Thursday, December 6, 2007

A Day's Rain

January, 2008
all rights reserved
by
Wendy Morrow
The drought was approaching its eighth year. They said that droughts went in seven year cycles.
Everyone was looking forward to the rain.


Each night after the men had come home from the pub, they would stand on their verandahs with their thumbs in their belt loops and look to the west.On the horizon the clouds banks would build up after sunset and every evening the farmers would say, “Looks like rain tomorrow.” In the morning the red dust storms would gather higher in the sky than the day before and still come carrying no rain.

The women had worked all day and had little time for pubs and verandahs and speculation. They had carried water in buckets to the garden; water that had made the tea then boiled the potatoes then washed the dishes then washed the clothes then washed the floors and bent their backs. They poured it over the soil and watched the thirsty red dust suck up the recycled water and disappear before the garden seeds could come to life.
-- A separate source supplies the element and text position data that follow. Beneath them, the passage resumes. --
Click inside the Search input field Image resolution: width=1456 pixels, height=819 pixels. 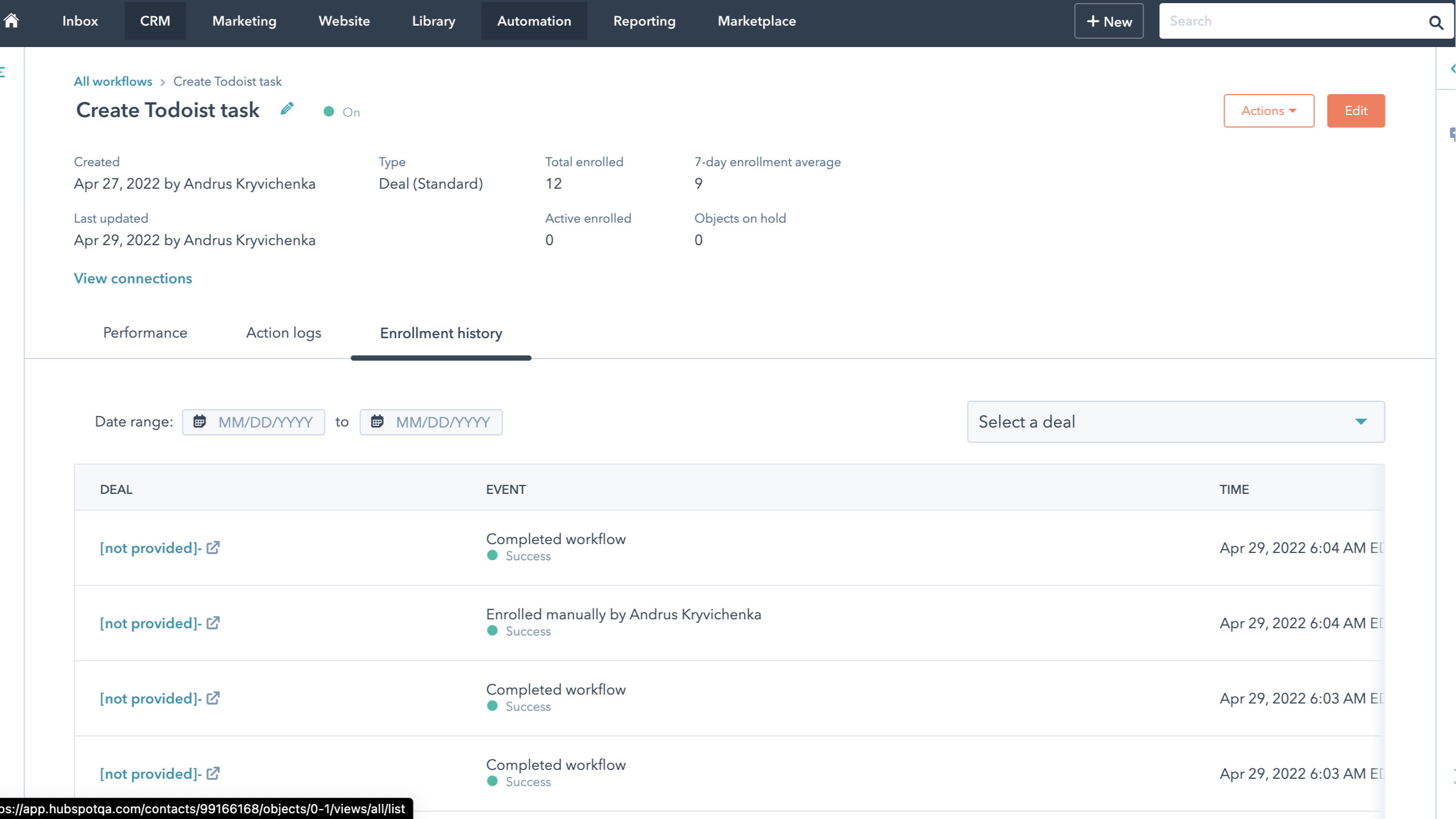point(1272,21)
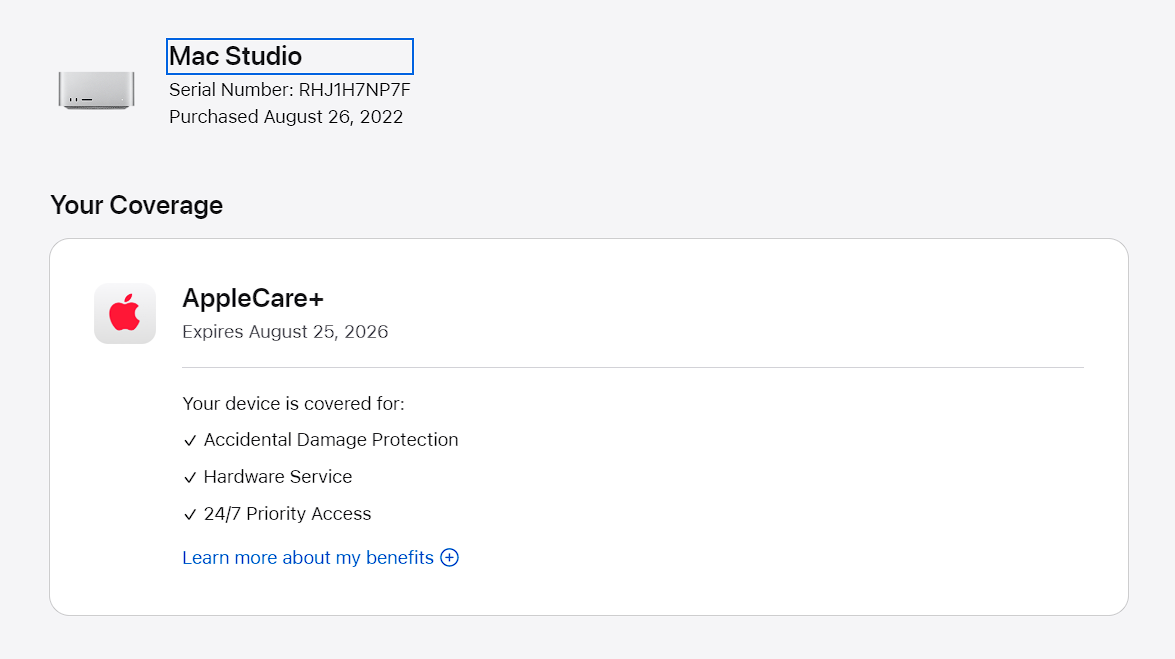Click the Accidental Damage Protection text

pyautogui.click(x=331, y=440)
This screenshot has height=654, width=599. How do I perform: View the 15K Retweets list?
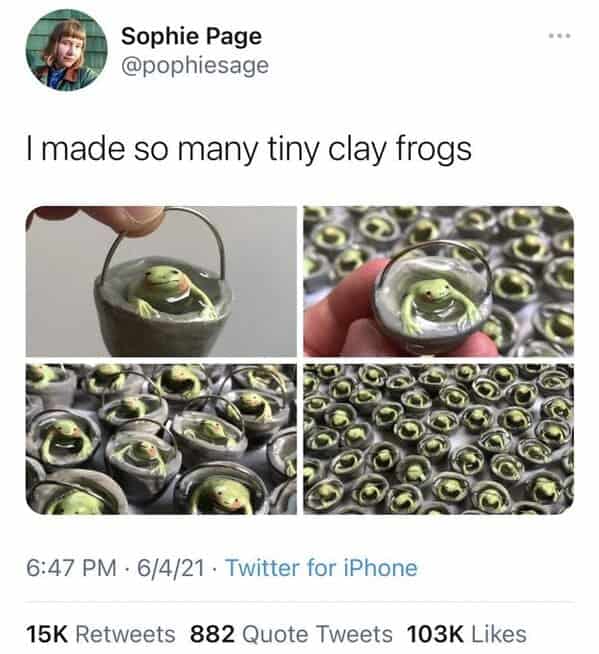(x=101, y=634)
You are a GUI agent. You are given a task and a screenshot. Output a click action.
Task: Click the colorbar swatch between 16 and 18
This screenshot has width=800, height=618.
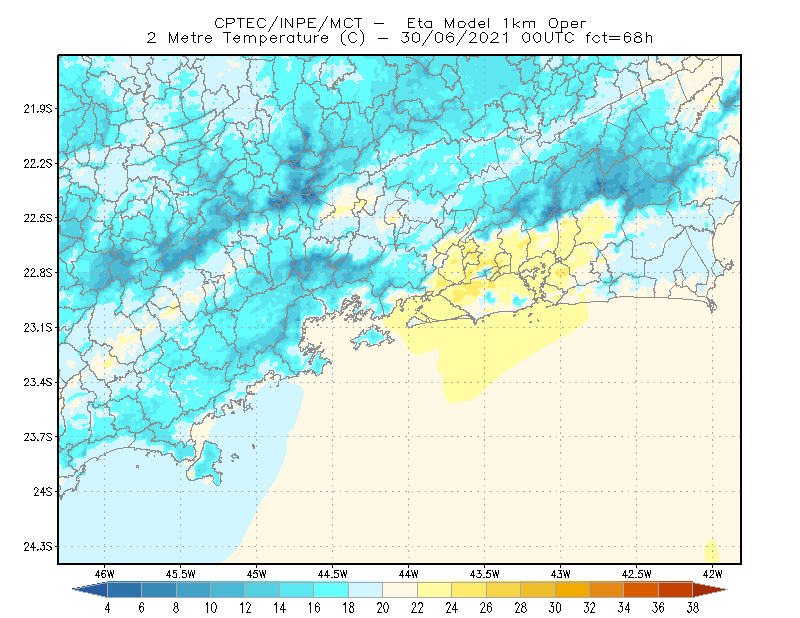[x=331, y=590]
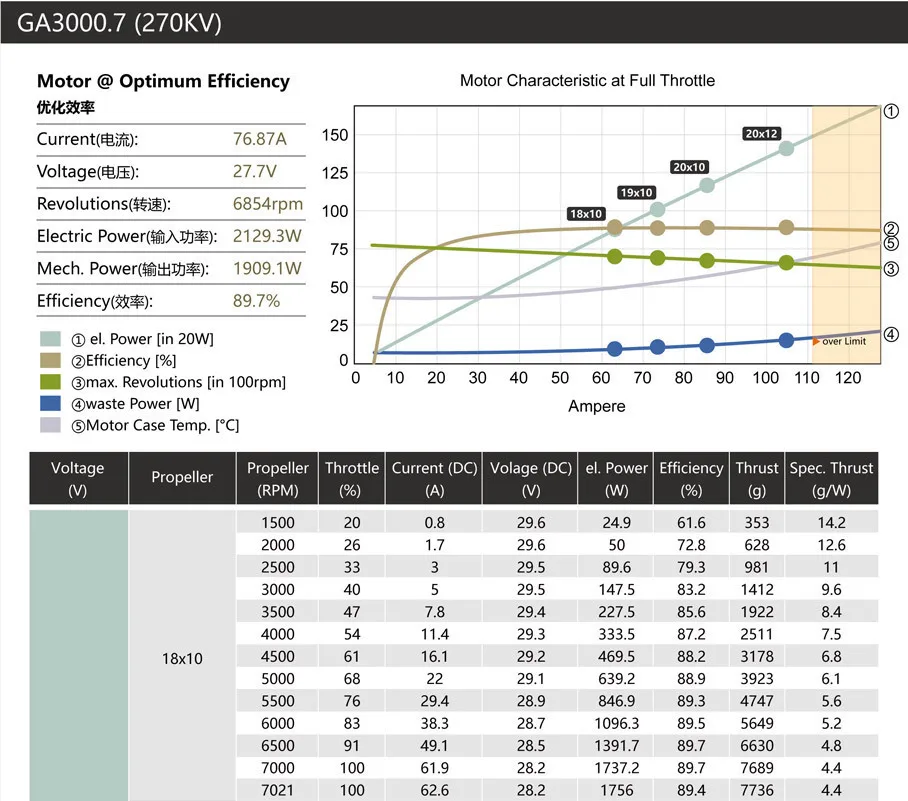Select the 19x10 propeller tag on chart

pyautogui.click(x=636, y=192)
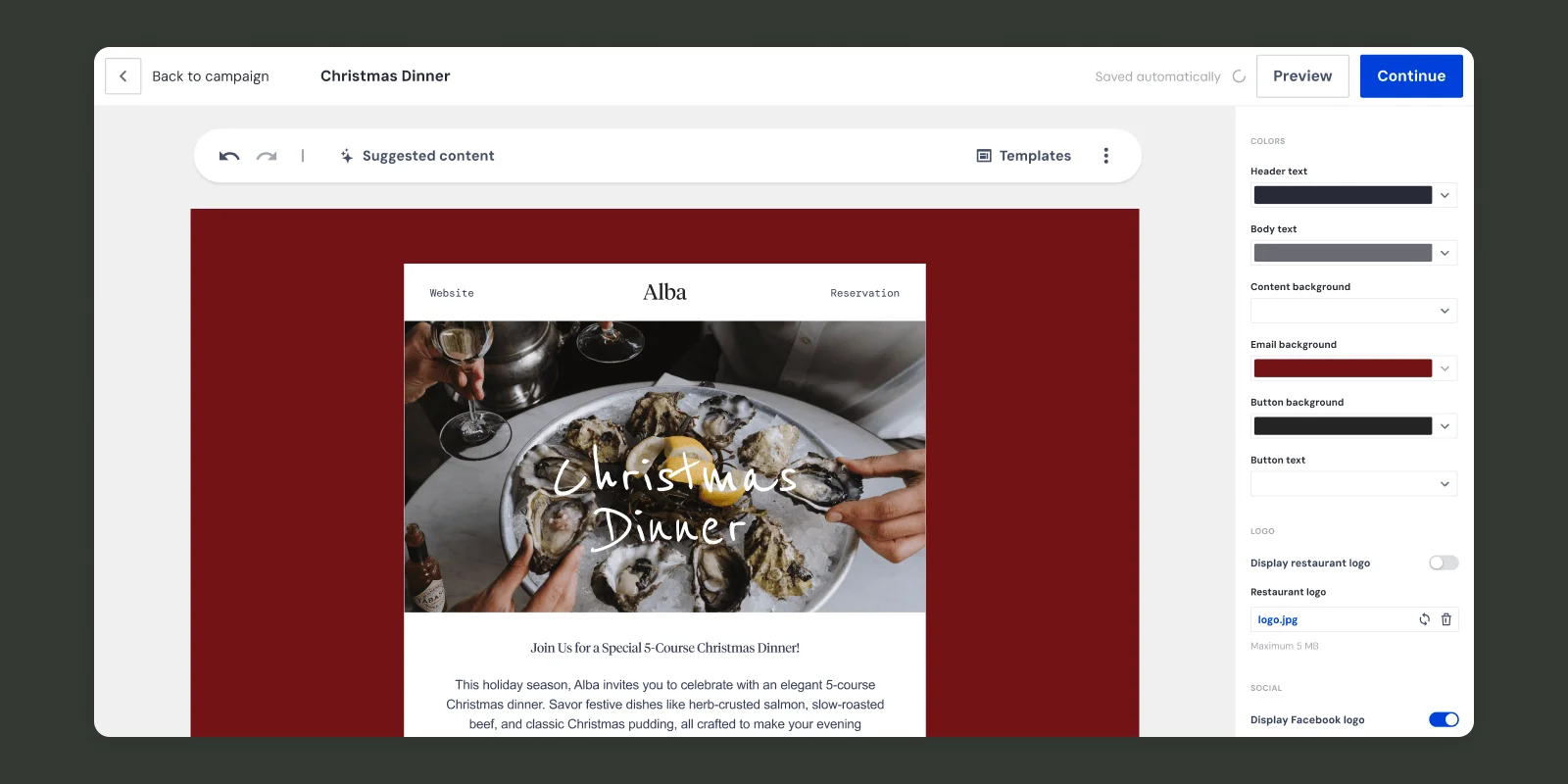Click the blue Continue button
Viewport: 1568px width, 784px height.
click(1411, 75)

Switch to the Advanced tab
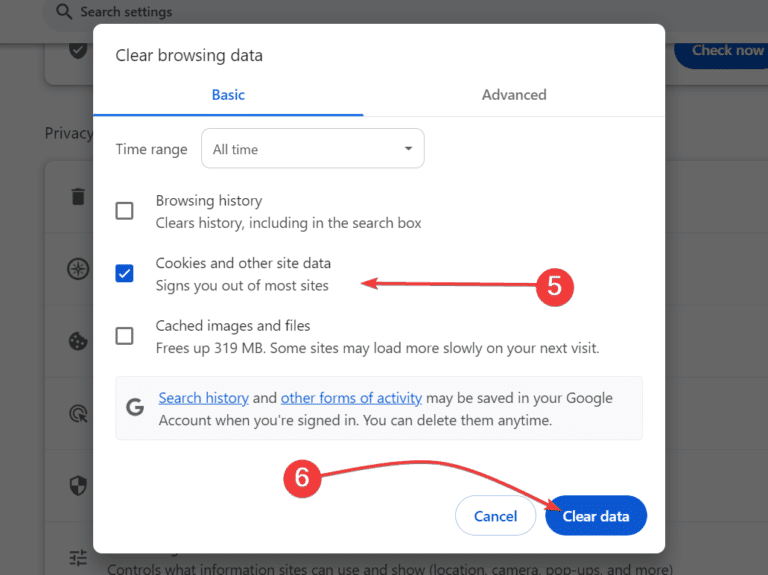click(514, 95)
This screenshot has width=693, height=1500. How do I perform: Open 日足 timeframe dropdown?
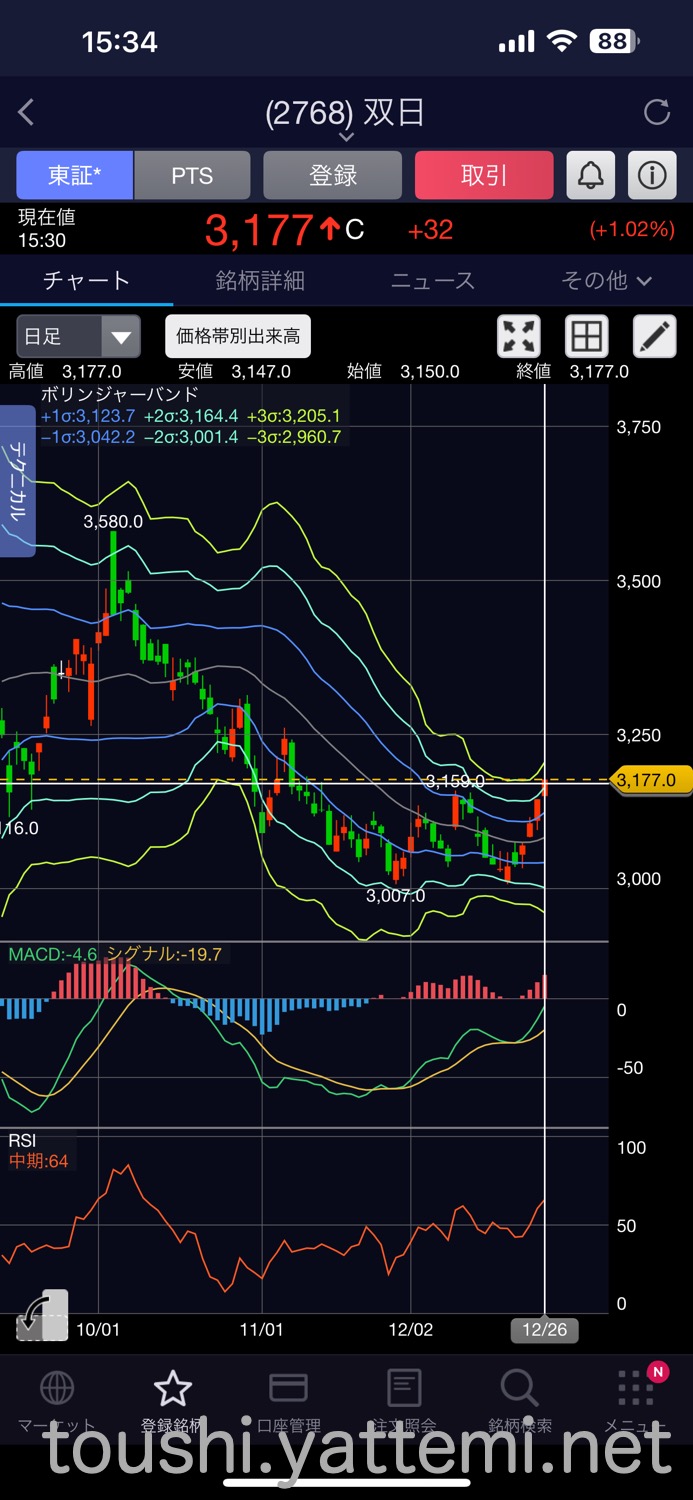tap(78, 337)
They all looked towards the horizon. They cupped their hands on their browned and furrowed foreheads shading their gaze from the relentless sun.
“Just a day’s rain is all it would take,” they say, just enough to get things started. ”
“That would never be enough.” the old ones said. “You need a good two weeks to soak the soil”.


The people’s lined and wrinkled faces were cracked by the heat and the arid wind. The grit had found its way into their hair and their noses and they spat the dry red soil out of their mouths when they spoke.

The men drove the trucks filled with hay to the waiting livestock at the gate. The bleating sheep argued like members in the house of commons imploring the men to work faster and spread the food. The farmers wiped the sweat from their foreheads in the crooks of their elbows and counted another loss as the sheep ate up another expensive bale of hay.

The only relief was in the cool draft beer in the pub which was overflowing with men. There were no good tales of green crops and record prices, only jokes of a land as dry as their wit.
“Did you hear the MacKay’s paddock crossed the road today?” they laughed. Whose shout was it now? And the golden lager would go another round slaking the thirst for company.

The red dust banks rose high on the horizon and the washing on the line blew wet and waiting. The women washed their faces and put on their hats and their white gloves and drove to town to the country women's tea.
They shared their cakes and gossip and the sweet sound of other women’s laughter. They told stories of children, husbands and homes. Their voices rose like the chatter of cockatoos and then suddenly like birds in a flock they were gone. Rushing home to get the wash off the lines before the red winds blew everything to pink.